◆ Listed records
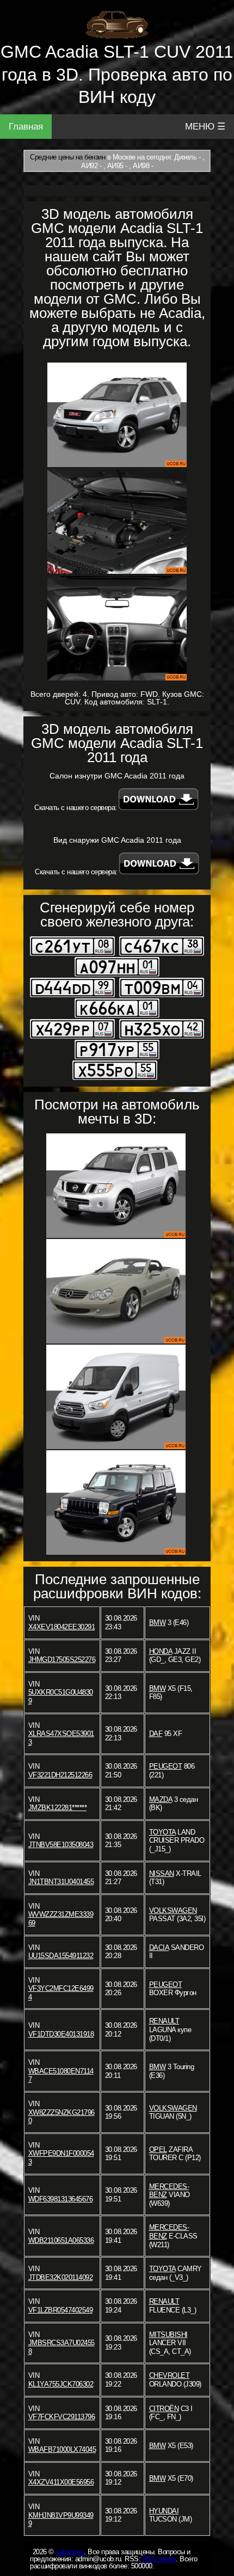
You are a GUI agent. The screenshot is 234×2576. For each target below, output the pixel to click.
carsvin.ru (70, 2552)
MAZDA (161, 1799)
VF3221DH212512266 (60, 1775)
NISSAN (161, 1873)
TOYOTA (162, 1832)
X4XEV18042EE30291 (61, 1627)
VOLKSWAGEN (173, 1910)
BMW (157, 1622)
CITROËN (164, 2409)
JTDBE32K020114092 (60, 2277)
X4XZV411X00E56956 (61, 2482)
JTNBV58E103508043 (61, 1845)
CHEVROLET (169, 2375)
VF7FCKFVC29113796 (61, 2417)
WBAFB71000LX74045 (62, 2449)
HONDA (161, 1651)
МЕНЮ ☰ (205, 126)
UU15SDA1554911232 (61, 1956)
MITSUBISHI (168, 2334)
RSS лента (159, 2559)
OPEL (158, 2149)
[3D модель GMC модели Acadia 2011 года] (117, 415)
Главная (26, 126)
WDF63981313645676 (60, 2199)
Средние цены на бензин (67, 157)
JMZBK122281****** (57, 1808)
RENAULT (164, 2021)
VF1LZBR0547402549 (60, 2310)
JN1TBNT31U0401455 (61, 1882)
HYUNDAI (164, 2511)
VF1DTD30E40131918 (61, 2034)
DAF (156, 1733)
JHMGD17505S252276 (62, 1659)
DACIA (159, 1947)
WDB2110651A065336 (61, 2240)
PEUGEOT (165, 1766)
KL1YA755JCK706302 (61, 2384)
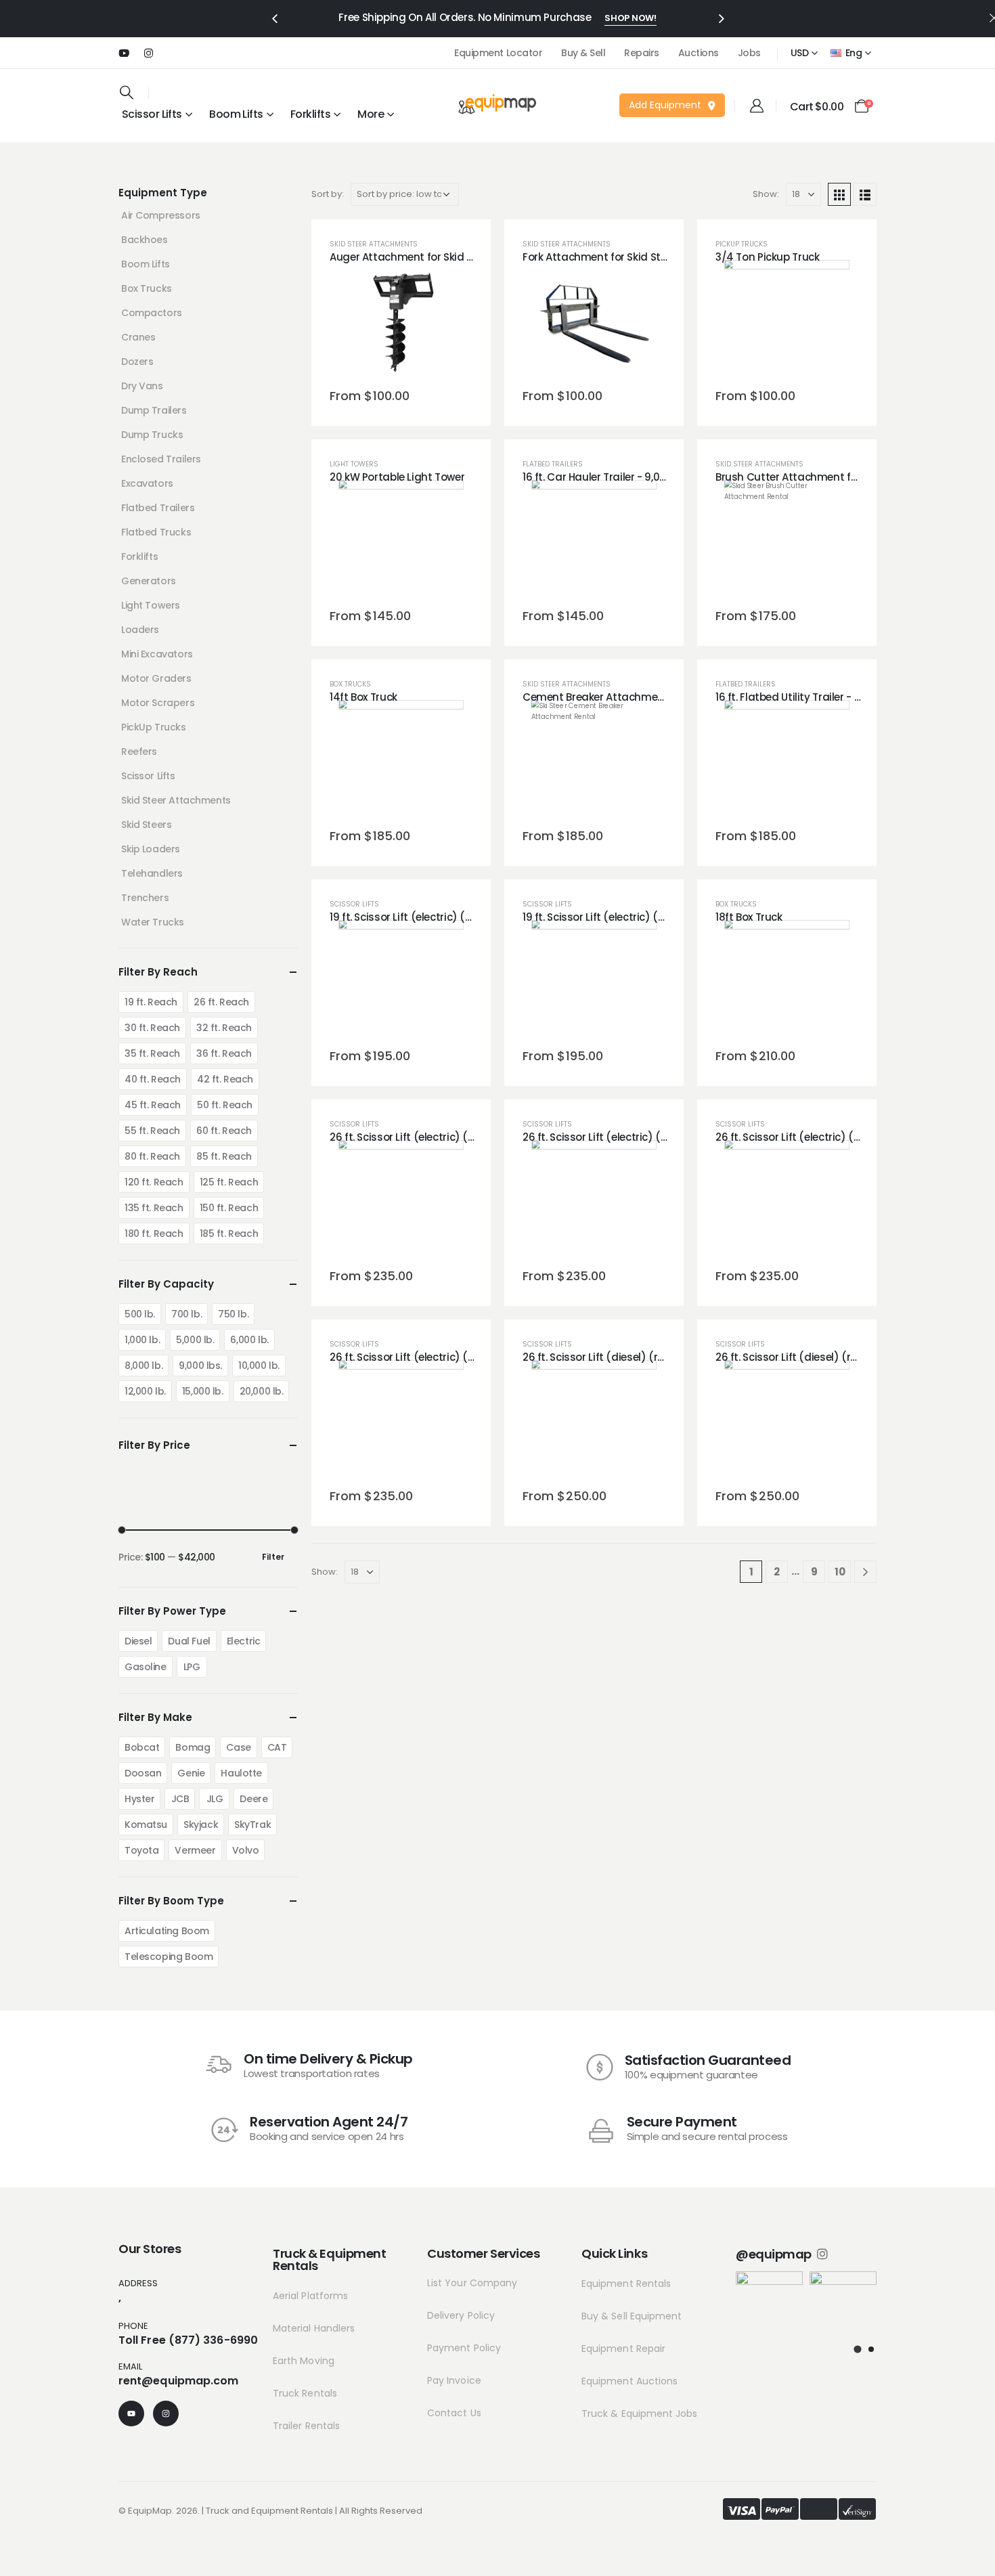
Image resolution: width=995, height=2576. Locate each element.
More (370, 114)
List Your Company (472, 2283)
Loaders (140, 629)
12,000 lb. (145, 1391)
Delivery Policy (461, 2315)
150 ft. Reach (229, 1208)
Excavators (147, 483)
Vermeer (195, 1850)
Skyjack (200, 1824)
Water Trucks (152, 922)
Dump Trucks (152, 434)
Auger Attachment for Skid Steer (411, 257)
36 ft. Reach (224, 1053)
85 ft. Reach (224, 1156)
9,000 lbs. (200, 1365)
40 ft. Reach (153, 1079)
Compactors (151, 313)
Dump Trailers (154, 410)
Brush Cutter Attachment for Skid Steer (813, 477)
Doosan (143, 1773)
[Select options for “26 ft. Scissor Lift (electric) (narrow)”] (400, 1203)
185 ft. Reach (229, 1233)
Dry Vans (142, 386)
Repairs (641, 53)
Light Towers (354, 464)
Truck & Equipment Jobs (639, 2413)
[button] (274, 17)
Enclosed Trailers (161, 459)
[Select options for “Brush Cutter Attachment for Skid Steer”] (786, 542)
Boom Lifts (236, 114)
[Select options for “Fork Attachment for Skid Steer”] (593, 322)
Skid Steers (146, 824)
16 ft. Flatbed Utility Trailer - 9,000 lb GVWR (821, 697)
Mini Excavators (157, 654)
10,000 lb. (259, 1365)
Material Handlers (314, 2328)
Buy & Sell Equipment (631, 2316)
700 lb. (186, 1314)
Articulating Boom (167, 1931)
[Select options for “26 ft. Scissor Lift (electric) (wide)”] (786, 1203)
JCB (180, 1799)
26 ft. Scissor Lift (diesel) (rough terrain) (624, 1357)
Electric (244, 1641)
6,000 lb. (249, 1340)
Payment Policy (464, 2348)
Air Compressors (160, 215)
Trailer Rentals (306, 2425)
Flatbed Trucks (156, 532)
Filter (273, 1557)
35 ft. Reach (152, 1053)
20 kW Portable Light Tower (397, 477)
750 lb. (233, 1314)
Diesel (138, 1641)
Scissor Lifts (354, 904)
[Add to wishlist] (368, 322)
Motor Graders (156, 678)
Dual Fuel (189, 1641)
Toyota (141, 1850)
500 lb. (140, 1314)
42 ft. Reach (225, 1079)
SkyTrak (252, 1824)
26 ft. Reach (221, 1002)
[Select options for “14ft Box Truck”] (400, 763)
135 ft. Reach (154, 1208)
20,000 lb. (262, 1391)
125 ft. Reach (229, 1182)
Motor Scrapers (157, 703)
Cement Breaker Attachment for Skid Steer (629, 697)
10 (840, 1572)
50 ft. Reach (224, 1105)
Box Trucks (350, 684)
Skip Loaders (150, 849)
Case (238, 1747)
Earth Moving (303, 2360)
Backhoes (144, 239)
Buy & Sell (583, 53)
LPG (191, 1667)
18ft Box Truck (748, 917)
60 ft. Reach (224, 1130)
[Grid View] (839, 194)
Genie (190, 1773)
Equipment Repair (623, 2348)
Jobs (749, 53)
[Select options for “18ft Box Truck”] (786, 983)
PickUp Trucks (741, 244)
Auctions (698, 53)
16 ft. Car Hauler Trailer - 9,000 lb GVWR (620, 477)
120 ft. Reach (154, 1182)
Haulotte (241, 1773)
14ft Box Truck (363, 697)
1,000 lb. (142, 1340)
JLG (214, 1799)
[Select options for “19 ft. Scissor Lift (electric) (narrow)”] (400, 983)
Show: (766, 194)
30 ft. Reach (152, 1027)
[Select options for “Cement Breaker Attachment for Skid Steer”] (593, 763)
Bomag (192, 1747)
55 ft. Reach (152, 1130)
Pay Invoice (454, 2380)
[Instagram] (148, 52)
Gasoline (146, 1667)
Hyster (139, 1799)
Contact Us (454, 2413)
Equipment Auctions (629, 2381)
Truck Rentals (305, 2393)
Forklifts (139, 556)
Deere (253, 1799)
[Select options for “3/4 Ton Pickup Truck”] (786, 322)
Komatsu (146, 1824)
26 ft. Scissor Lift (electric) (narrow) (419, 1137)
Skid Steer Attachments (374, 244)
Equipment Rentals (626, 2283)
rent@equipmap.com (178, 2380)
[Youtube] (123, 52)
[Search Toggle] (126, 92)
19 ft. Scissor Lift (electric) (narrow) (418, 917)
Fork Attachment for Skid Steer (599, 257)
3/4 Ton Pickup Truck (767, 257)
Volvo (245, 1850)
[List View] (865, 194)
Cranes (138, 337)
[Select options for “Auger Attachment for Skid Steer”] (400, 322)
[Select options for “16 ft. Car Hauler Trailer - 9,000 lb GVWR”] (593, 542)
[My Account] (757, 105)
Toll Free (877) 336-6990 (188, 2340)
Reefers (139, 751)
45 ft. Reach (153, 1105)
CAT (277, 1747)
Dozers (137, 361)
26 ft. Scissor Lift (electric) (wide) (798, 1137)
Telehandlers (152, 873)
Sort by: (327, 194)
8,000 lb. (143, 1365)
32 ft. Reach (224, 1027)
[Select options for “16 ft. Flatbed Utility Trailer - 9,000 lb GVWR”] (786, 763)
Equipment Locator (498, 53)
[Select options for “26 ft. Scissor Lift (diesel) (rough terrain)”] (593, 1423)
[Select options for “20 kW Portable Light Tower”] (400, 542)
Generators (148, 581)
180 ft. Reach (154, 1233)
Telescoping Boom (169, 1956)
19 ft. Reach (151, 1002)
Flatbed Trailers (553, 464)
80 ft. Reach (152, 1156)
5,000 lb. (195, 1340)
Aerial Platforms (310, 2295)
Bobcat (142, 1747)
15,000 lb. (202, 1391)
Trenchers (145, 897)
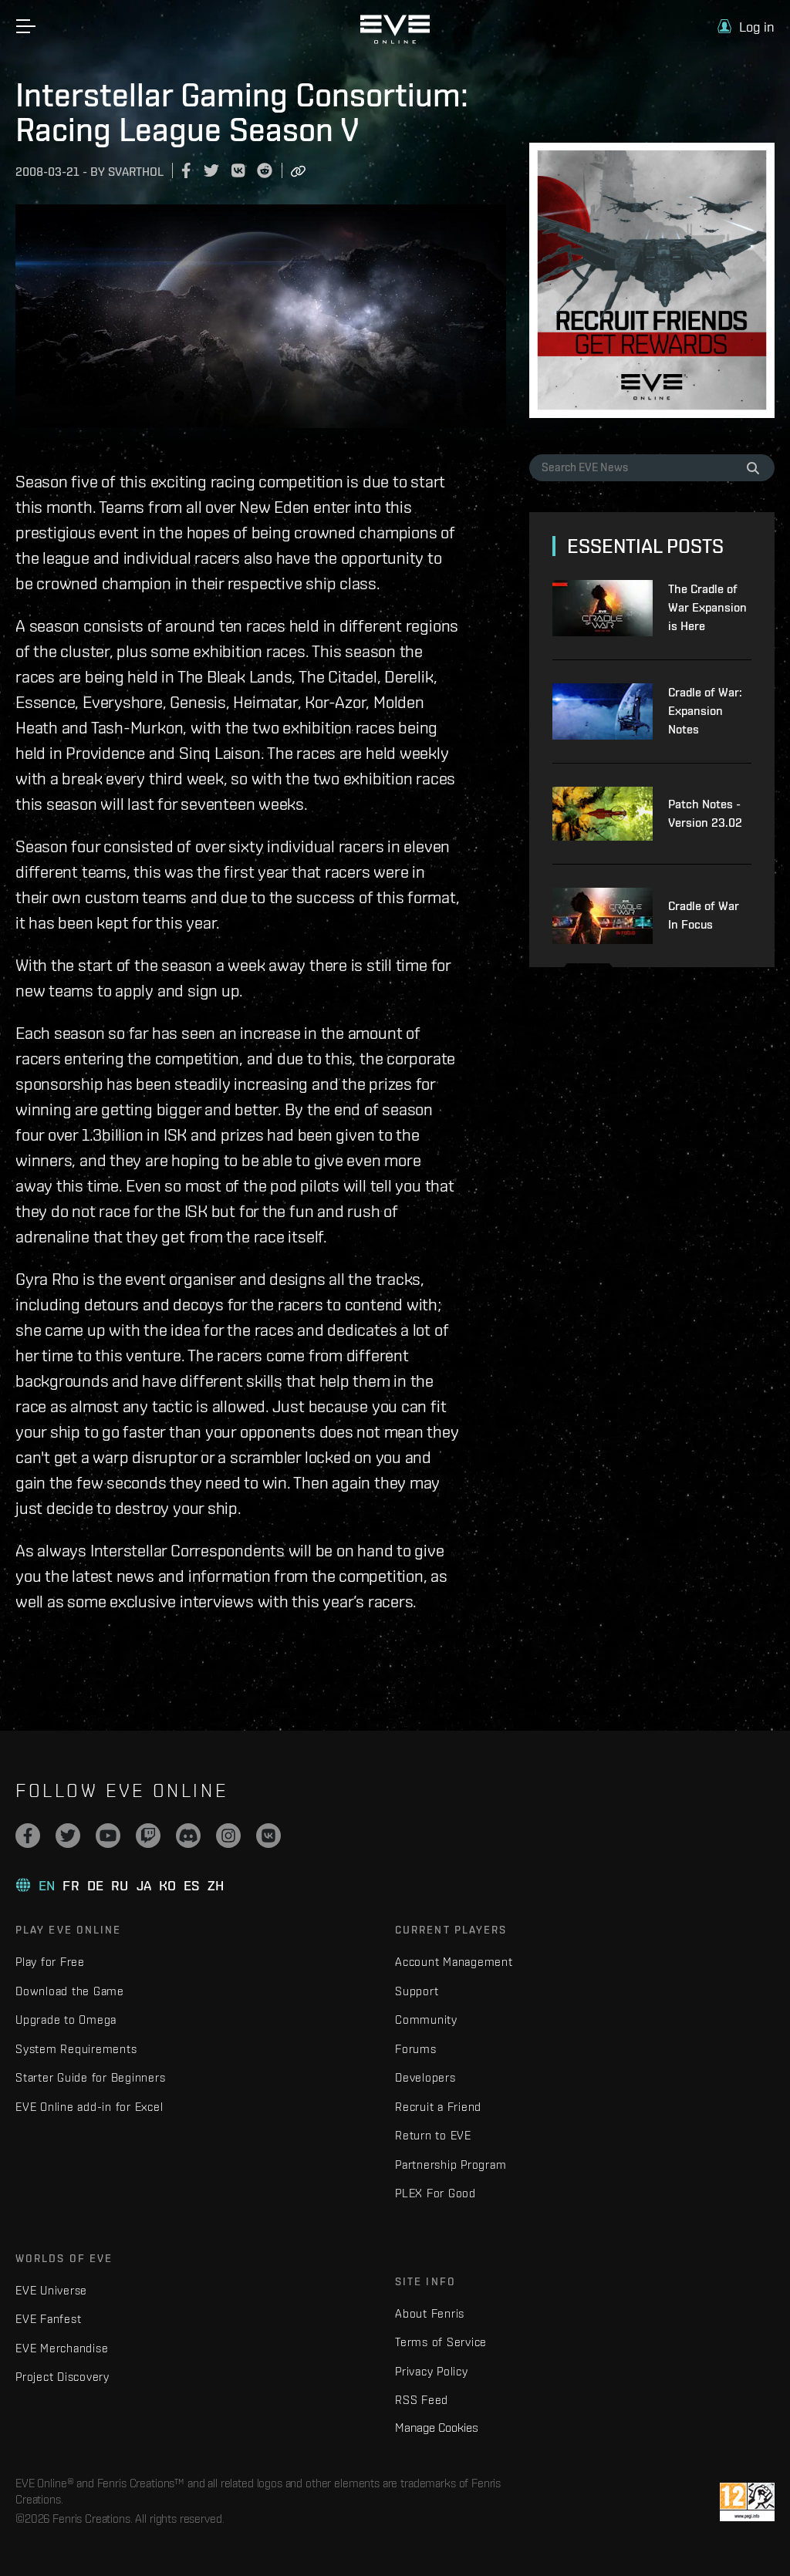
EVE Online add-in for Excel (89, 2106)
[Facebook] (27, 1835)
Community (426, 2019)
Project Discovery (62, 2376)
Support (416, 1991)
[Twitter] (68, 1835)
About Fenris (429, 2313)
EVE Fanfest (48, 2318)
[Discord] (188, 1835)
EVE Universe (51, 2290)
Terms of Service (441, 2341)
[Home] (395, 40)
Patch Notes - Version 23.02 (705, 813)
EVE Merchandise (61, 2348)
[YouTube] (108, 1835)
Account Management (454, 1961)
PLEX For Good (435, 2193)
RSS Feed (421, 2399)
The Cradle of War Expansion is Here (707, 607)
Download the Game (69, 1991)
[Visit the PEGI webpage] (747, 2502)
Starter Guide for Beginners (90, 2077)
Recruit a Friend (438, 2106)
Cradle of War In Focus (703, 915)
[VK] (268, 1835)
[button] (746, 26)
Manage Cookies (436, 2427)
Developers (425, 2077)
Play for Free (50, 1961)
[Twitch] (148, 1835)
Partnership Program (450, 2164)
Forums (416, 2048)
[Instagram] (228, 1835)
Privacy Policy (431, 2371)
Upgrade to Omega (65, 2019)
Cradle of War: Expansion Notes (705, 711)
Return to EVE (433, 2135)
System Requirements (76, 2048)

◆ Task
Rewrite the material from the line with "20,000 lb. (262, 1391)" up to and including the line with "Equipment Locator (498, 53)", replacing "Select options for" with "Choose options for" and leaving everything else unchanged.

◆ Response to this exercise
20,000 lb. (262, 1391)
125 ft. Reach (229, 1182)
Motor Scrapers (157, 703)
Cement Breaker Attachment for Skid Steer (629, 697)
10 (840, 1572)
50 ft. Reach (224, 1105)
Box Trucks (350, 684)
Skip Loaders (150, 849)
Case (238, 1747)
Earth Moving (303, 2360)
Backhoes (144, 239)
Buy & Sell (583, 53)
LPG (191, 1667)
18ft Box Truck (748, 917)
60 ft. Reach (224, 1130)
[Grid View] (839, 194)
Genie (190, 1773)
Equipment Repair (623, 2348)
Jobs (749, 53)
[Choose options for “18ft Box Truck”] (786, 983)
PickUp Trucks (741, 244)
Auctions (698, 53)
16 ft. Car Hauler Trailer - 9,000 lb GVWR (620, 477)
120 ft. Reach (154, 1182)
Haulotte (241, 1773)
14ft Box Truck (363, 697)
1,000 lb. (142, 1340)
JLG (214, 1799)
[Choose options for “19 ft. Scissor Lift (electric) (narrow)”] (400, 983)
Show: (766, 194)
30 ft. Reach (152, 1027)
[Choose options for “Cement Breaker Attachment for Skid Steer”] (593, 763)
Bomag (192, 1747)
55 ft. Reach (152, 1130)
Pay Invoice (454, 2380)
[Instagram] (148, 52)
Gasoline (146, 1667)
Hyster (139, 1799)
Contact Us (454, 2413)
Equipment Auctions (629, 2381)
Truck Rentals (305, 2393)
Forklifts (139, 556)
Deere (253, 1799)
[Choose options for “3/4 Ton Pickup Truck”] (786, 322)
Komatsu (146, 1824)
26 ft. Scissor Lift (electric) (narrow) (419, 1137)
Skid Steer Attachments (374, 244)
Equipment Rentals (626, 2283)
rent@equipmap.com (178, 2380)
[Youtube] (123, 52)
[Search Toggle] (126, 92)
19 ft. Scissor Lift (electric) (narrow) (418, 917)
Fork Attachment for Skid Steer (599, 257)
3/4 Ton Pickup Truck (767, 257)
Volvo (245, 1850)
[List View] (865, 194)
Cranes (138, 337)
[Choose options for “Auger Attachment for Skid Steer”] (400, 322)
[Choose options for “16 ft. Car Hauler Trailer - 9,000 lb GVWR”] (593, 542)
[My Account] (757, 105)
Toll Free (877) 336-6990 (188, 2340)
Reefers (139, 751)
45 ft. Reach (153, 1105)
CAT (277, 1747)
Dozers (137, 361)
26 ft. Scissor Lift (electric) (wide) (798, 1137)
Telehandlers (152, 873)
Sort by: (327, 194)
8,000 lb. (143, 1365)
32 ft. Reach (224, 1027)
[Choose options for “16 ft. Flatbed Utility Trailer - 9,000 lb GVWR”] (786, 763)
Equipment Locator (498, 53)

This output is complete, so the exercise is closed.